Des brevets d’hypocrisie

Mercredi dernier, Joe Biden a surpris son monde en annonçant qu’il était favorable à la levée des brevets sur les vaccins Covid-19. Une centaine de pays réclament pourtant cette levée depuis des mois, dont l’Inde et l’Afrique du Sud où l’épidémie fait des ravages. Elle pourrait permettre à tous les laboratoires qui le peuvent de produire des vaccins génériques à un prix inférieur à ceux des trusts pharmaceutiques. Une annonce qui arrive bien tard, et qui pourrait n’être qu’un coup de com’ du nouveau gouvernement des États-Unis.

Passe ton brevet d’abord

Car rien ne dit que la levée des brevets sera un jour effective. Du Canada à l’Union européenne et au Royaume-Uni, en passant par l’Australie, le Japon ou le Brésil, tous étaient opposés à la levée des brevets. Macron peut bien fanfaronner qu’il a toujours voulu que les vaccins soient « un bien public mondial », les députés européens LREM, comme ceux du RN ou de LR, ont tous voté contre la levée des brevets. Quant à la Gauche institutionnelle française qui applaudit Biden, elle est toujours beaucoup plus radicale dans l’opposition que quand elle est au gouvernement.

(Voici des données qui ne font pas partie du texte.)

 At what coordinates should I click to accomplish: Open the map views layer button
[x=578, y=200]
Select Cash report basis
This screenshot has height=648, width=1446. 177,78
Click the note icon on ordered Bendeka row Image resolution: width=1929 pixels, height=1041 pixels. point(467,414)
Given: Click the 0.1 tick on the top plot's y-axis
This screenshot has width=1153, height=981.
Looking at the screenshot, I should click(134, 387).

Biden passe pour le héros du jour. Mais la semaine dernière, il défendait encore ces brevets. Et il continue d’appliquer la préférence nationale en matière de vaccins et de matériel médical, dans la droite ligne de Trump, quitte à garder en stock des millions de doses du vaccin d’Astra Zeneca pas autorisé aux États-Unis.

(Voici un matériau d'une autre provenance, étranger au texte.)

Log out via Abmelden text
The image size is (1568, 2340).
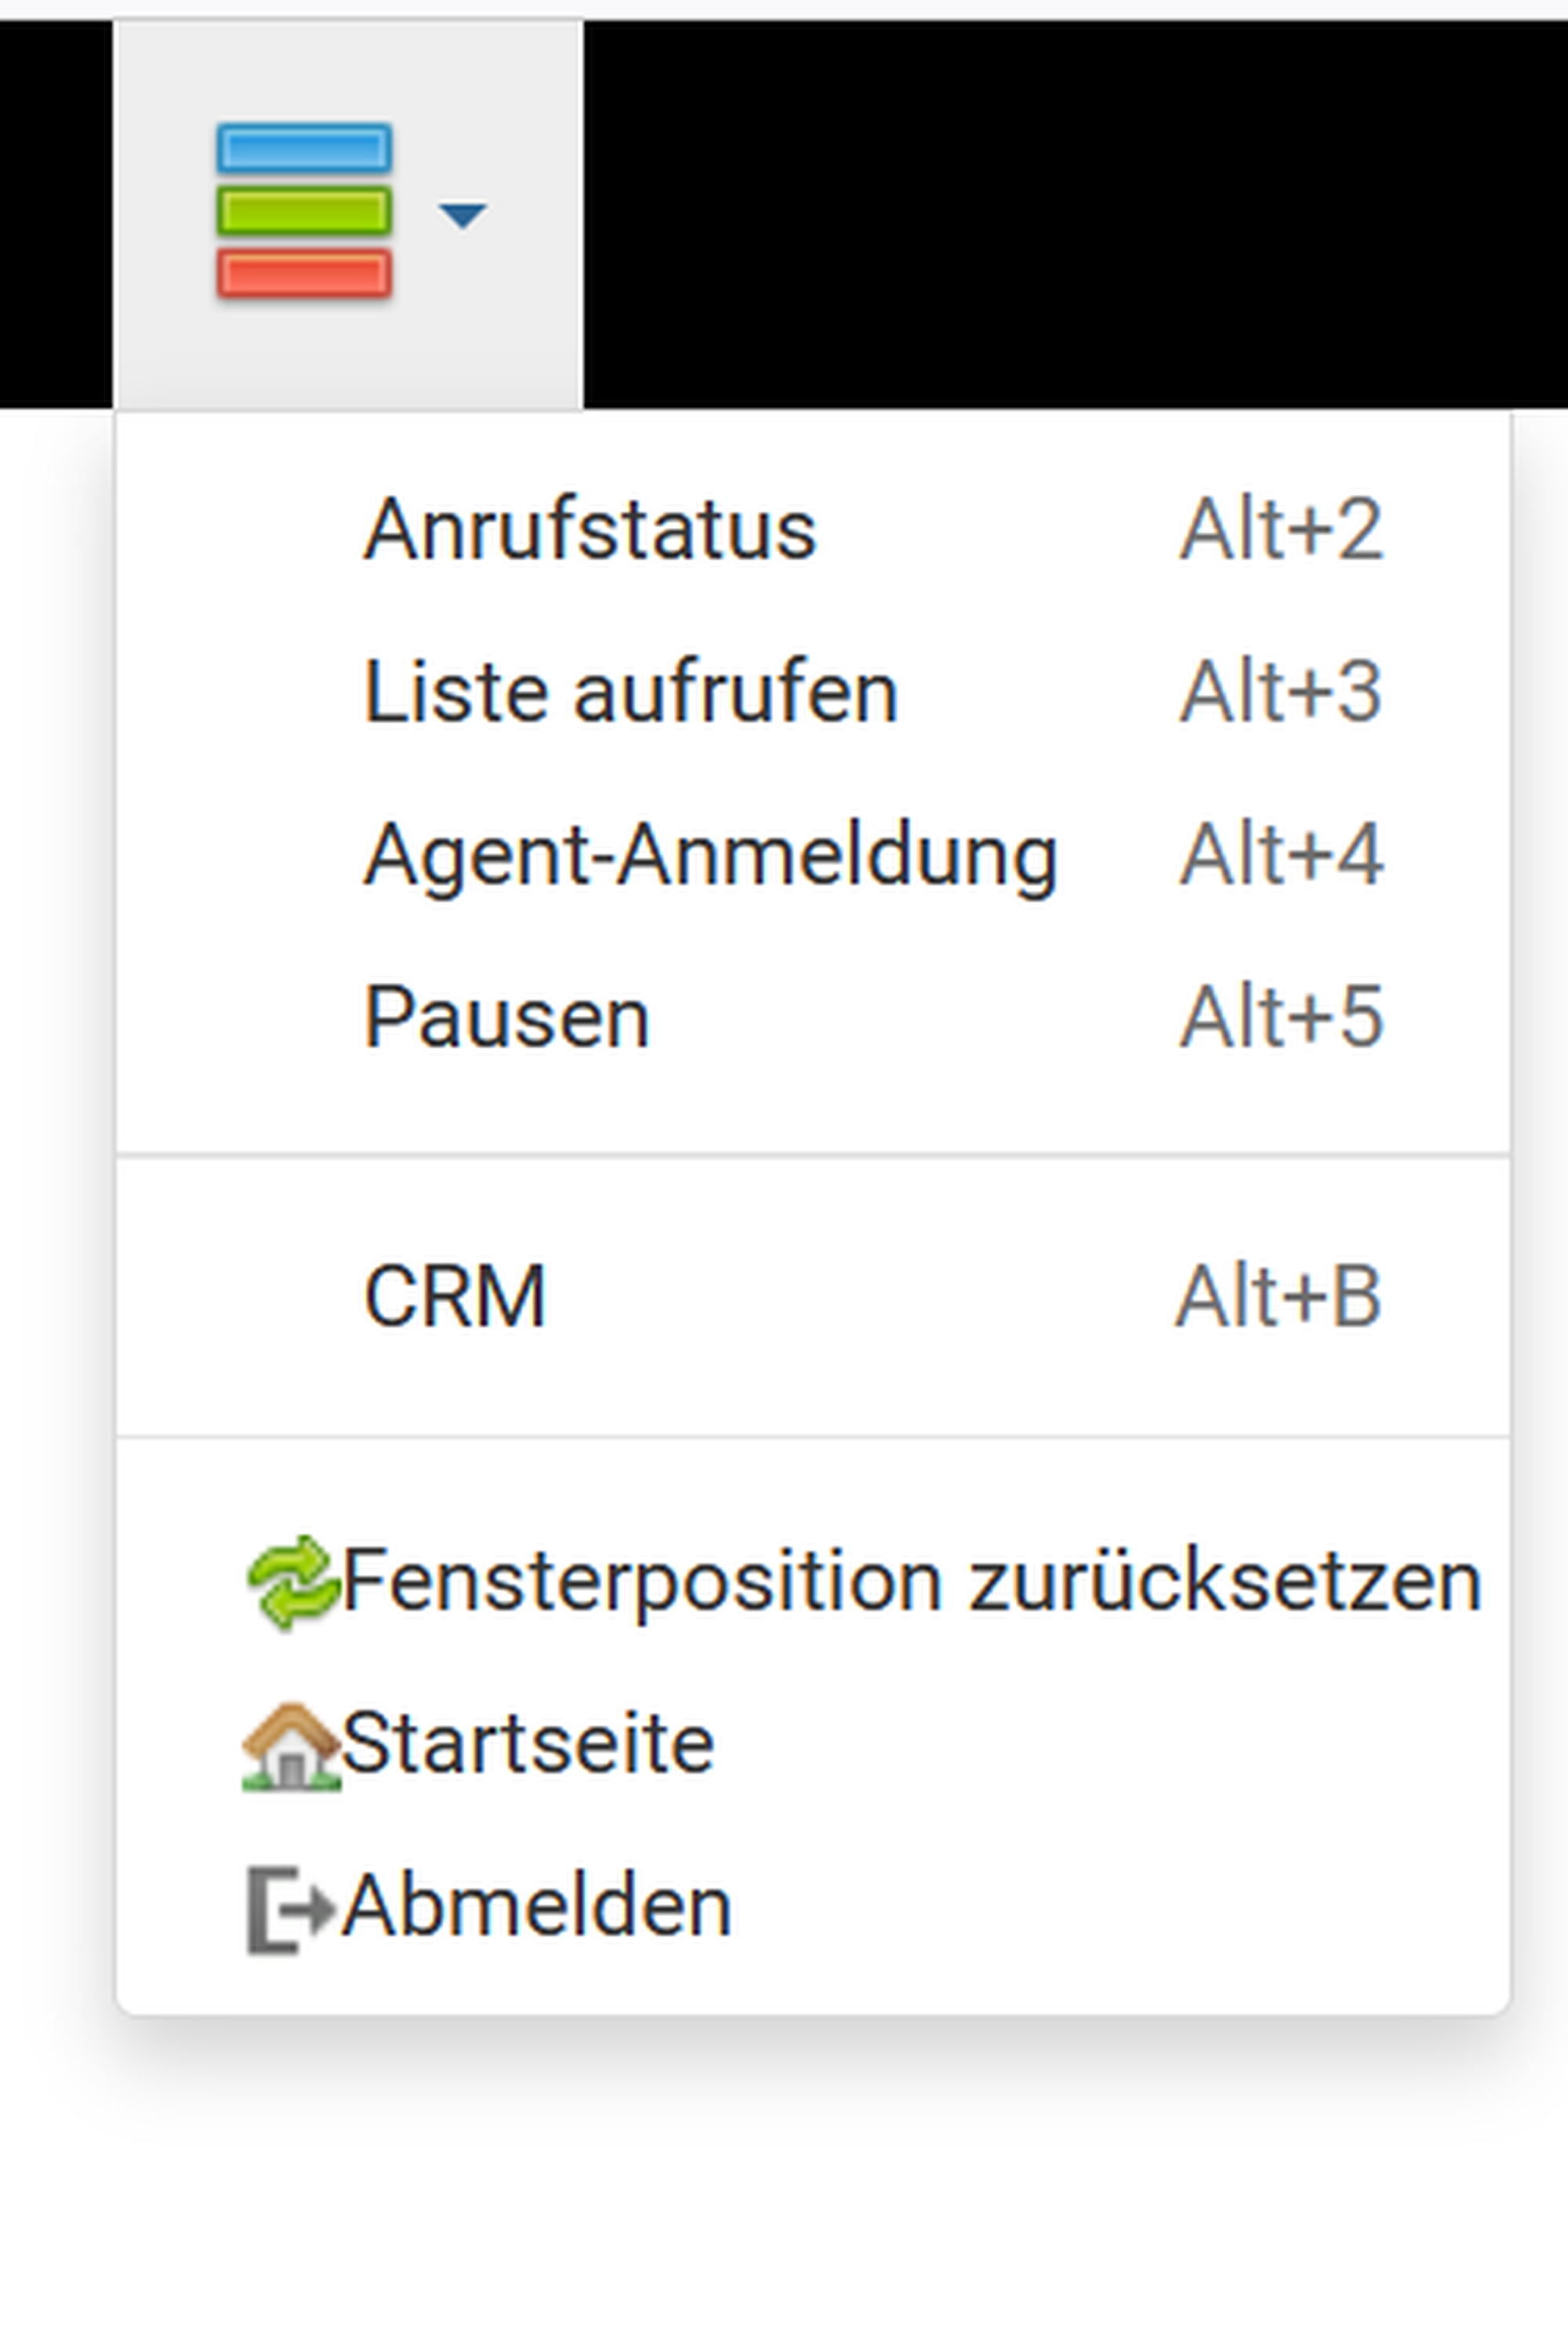click(537, 1907)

Big Pharma peut dormir tranquille

Tous ces dirigeants reprennent le discours des laboratoires pharmaceutiques. Même ceux qui font mine d’être pour la levée des brevets, comme Macron qui a déclaré jeudi dernier que « la question des brevets est un faux débat. Ce qui rend difficile l’accès aux vaccins aujourd’hui, c’est le transfert de technologie et la capacité à produire. » Tant pis si des laboratoires d’Afrique du Sud ou du Bangladesh annoncent disposer du matériel et des compétences pour relever ce défi.

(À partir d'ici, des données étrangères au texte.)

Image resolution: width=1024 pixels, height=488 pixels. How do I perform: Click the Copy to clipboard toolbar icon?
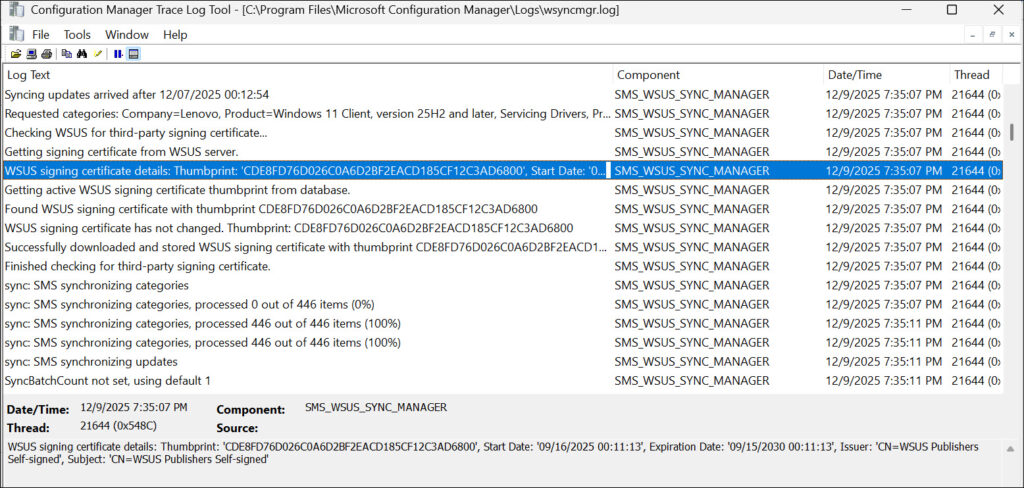pos(67,54)
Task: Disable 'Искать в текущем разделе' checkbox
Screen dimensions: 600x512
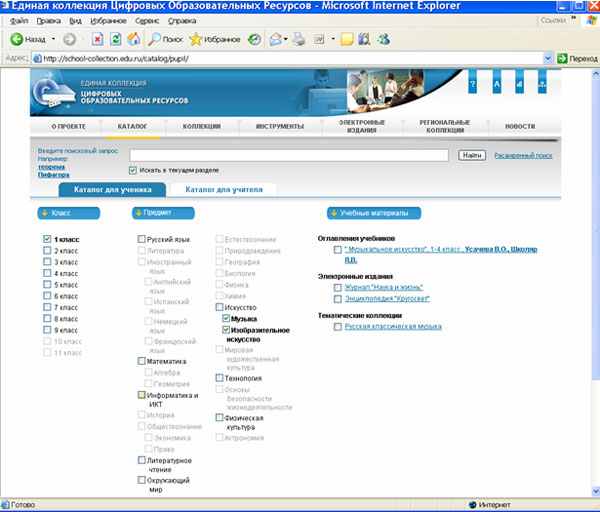Action: coord(133,170)
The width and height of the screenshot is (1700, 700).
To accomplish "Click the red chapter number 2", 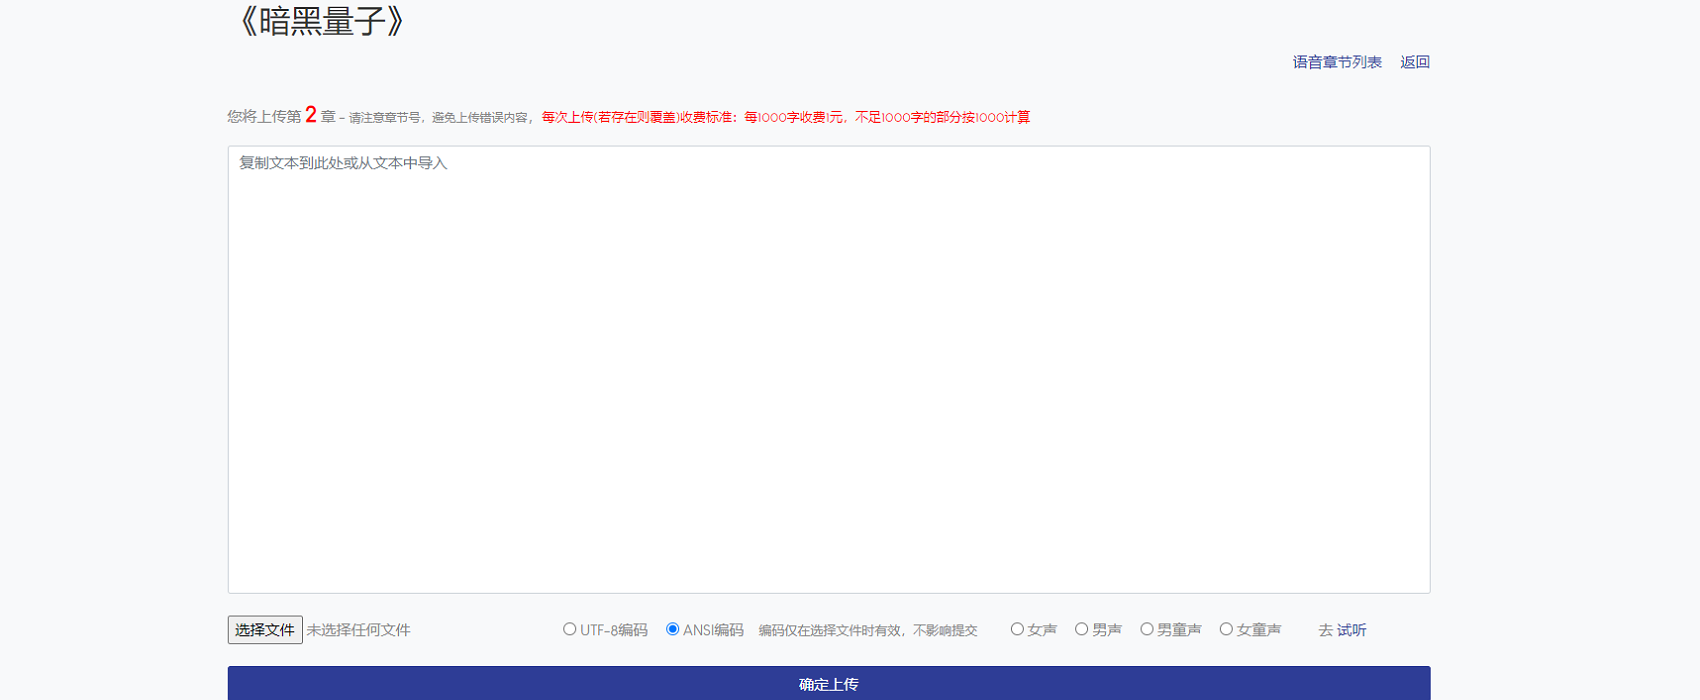I will 311,116.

On peut effectivement faire confiance à l’industrie pharmaceutique pour tout faire pour maximiser ses profits, quitte à ralentir la campagne de vaccination, alors même que les États ont assumé tous les risques en finançant le développement des vaccins à coups de milliards. Rien de surprenant à ce que le PDG de Moderna, Stéphane Bancel, déclare que cette annonce ne lui avait « pas fait perdre une minute de sommeil ». Quant à la Bourse, elle s’est un peu agitée mercredi avant de se rappeler que Moderna prévoit 18 milliards de profits en 2021 et Pfizer 26 au lieu des 15 initialement prévus.

Fracture vaccinale

Tous se répandent plutôt sur la nécessité d’aider les usines existantes à augmenter la production. Dans les faits, entre les vaccins vendus à prix d’or (de 10 à 30 euros la dose pour les vaccins à ARN messager) et un programme Covax d’accès au vaccin universel sous-doté (seulement 7,5 milliards d’euros), les pays impérialistes marginalisent les pays pauvres dans la campagne de vaccination avec seulement 0,2 % du total des doses injectées.

Les gouvernements ont regardé l’Inde, l’Afrique du Sud ou le Brésil s’enfoncer dans le chaos sans rien faire. Ils font mine de se réveiller, alors que les centaines de variants pourraient bien nous revenir sous la forme d’une 4e ou 5e vague qui pourraient mettre à mal la campagne de vaccination actuelle.

La santé n’est pas une marchandise

L’urgence est de vacciner le plus rapidement possible toute l’humanité. Et les brevets sont un obstacle inadmissible. La moindre des choses serait de les retirer. Mais pour que le vaccin devienne réellement un « bien public de l’humanité », il faudrait aussi réquisitionner toutes les industries de la chaîne de production, des matières premières aux plateformes logistiques et centres de santé, pour les administrer aussi vite que possible, sans enrichir les actionnaires. Les déclarations n’y feront rien, seul un effort exceptionnel basé sur la participation consciente et active des travailleurs de ces secteurs le permettra.